Today, July 11 2013, is World Population Day. Grim statistics are rolling out about exploding population figures, and the United Nations (UN) has made all those politically correct clucking-in-disapproval (we endorse that clucking too) noises about adolescent pregnancies
We also thought we'd take a lighter look at condom names.
So, here goes our condoms-with-a-quirk list. This paper had run one such list on World Aids Day years earlier, but since then, we think the day befits another. Here is the latex…oops latest one.

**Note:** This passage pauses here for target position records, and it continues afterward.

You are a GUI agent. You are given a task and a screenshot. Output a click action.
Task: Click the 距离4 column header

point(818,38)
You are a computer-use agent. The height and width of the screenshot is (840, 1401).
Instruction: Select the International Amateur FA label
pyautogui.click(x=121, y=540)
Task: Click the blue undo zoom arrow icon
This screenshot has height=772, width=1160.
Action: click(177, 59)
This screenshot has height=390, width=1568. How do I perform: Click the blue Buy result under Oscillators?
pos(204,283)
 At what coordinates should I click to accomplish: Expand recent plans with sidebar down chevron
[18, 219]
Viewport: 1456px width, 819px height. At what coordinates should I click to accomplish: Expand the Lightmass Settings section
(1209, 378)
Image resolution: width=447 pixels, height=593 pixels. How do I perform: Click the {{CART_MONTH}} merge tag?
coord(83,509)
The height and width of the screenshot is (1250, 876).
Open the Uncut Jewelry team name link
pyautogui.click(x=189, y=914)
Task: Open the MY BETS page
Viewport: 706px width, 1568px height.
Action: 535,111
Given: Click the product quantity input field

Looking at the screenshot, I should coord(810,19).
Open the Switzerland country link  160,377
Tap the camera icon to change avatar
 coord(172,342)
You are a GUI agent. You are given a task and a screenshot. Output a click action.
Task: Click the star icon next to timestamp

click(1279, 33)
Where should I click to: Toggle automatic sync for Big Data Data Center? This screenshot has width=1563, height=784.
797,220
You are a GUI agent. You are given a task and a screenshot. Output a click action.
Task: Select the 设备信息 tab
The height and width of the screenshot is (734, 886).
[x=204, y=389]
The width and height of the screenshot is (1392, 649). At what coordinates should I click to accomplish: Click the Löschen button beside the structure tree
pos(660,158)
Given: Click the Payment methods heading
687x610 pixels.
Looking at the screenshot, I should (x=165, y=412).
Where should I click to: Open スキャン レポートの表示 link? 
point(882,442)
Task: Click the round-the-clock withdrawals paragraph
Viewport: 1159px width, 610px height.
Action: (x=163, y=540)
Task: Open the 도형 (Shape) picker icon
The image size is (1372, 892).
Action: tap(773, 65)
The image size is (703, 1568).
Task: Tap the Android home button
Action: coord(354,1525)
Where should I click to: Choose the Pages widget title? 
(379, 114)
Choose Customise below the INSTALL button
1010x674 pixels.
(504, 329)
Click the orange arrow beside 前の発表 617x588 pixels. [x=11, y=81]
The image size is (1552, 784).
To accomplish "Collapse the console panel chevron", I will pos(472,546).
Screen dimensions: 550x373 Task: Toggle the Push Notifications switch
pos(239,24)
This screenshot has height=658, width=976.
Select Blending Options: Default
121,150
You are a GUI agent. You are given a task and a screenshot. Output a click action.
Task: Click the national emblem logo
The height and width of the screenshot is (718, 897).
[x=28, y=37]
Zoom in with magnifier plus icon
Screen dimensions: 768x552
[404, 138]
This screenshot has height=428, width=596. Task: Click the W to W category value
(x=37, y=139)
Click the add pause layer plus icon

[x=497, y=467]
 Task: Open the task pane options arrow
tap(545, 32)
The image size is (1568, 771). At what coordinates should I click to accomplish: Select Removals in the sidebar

So, on this of all days, this columnist is wondering whether specific condoms should have certain catchlines like:
>> The Board for Control of Cricket in India (BCCI) condom: Bowl a maiden over.
>> The cabbie condom: Comes in a colour combination pack of black ‘n’ yellow.
>> The Mee Mumbaikar campaign condom: Can only be bought by the local manoos.
>> The Virat Singh Kohli condom: Hope to score tonight.
>> The Page 3 condom: Look for the designer label on this pack.
>> The Borivali to Churchgate fast condom: I am always your first class choice.
>> The movie-goers condom: No need for advance booking to buy this pack.
>> The global warming condom: So what is wrong with feelin’ hot, hot, hot?
>> The Bombay Stock Exchange condom: (Sen)sex and the City.
>> The Nike sports condom: Just Do It.
>> The Mumbai rickshaw condom: For my ‘fare’ lady.
>> The Bollywood condom: I star in sex scenes only because the script demands it.
>> The weight watchers condom: In a new, slim, compact pack.
>> The chess enthusiast’s condom: Available in two colours -- black or white.
>> The bus commuter condoms: I am the BEST.
>> The estate agent’s condom: I do not cost as much as Mumbai’s real estate.
>> The Mumbai Heritage Society condom: Like our heritage buildings, you need protection too.
>> The cyberspace condom: When everything sort of clicks.
>> The Raymonds condom: We make you the complete man.
>> The gym rat’s condom: Available in a six-pack.
>> The Mumbai University condom: For bachelors and masters too.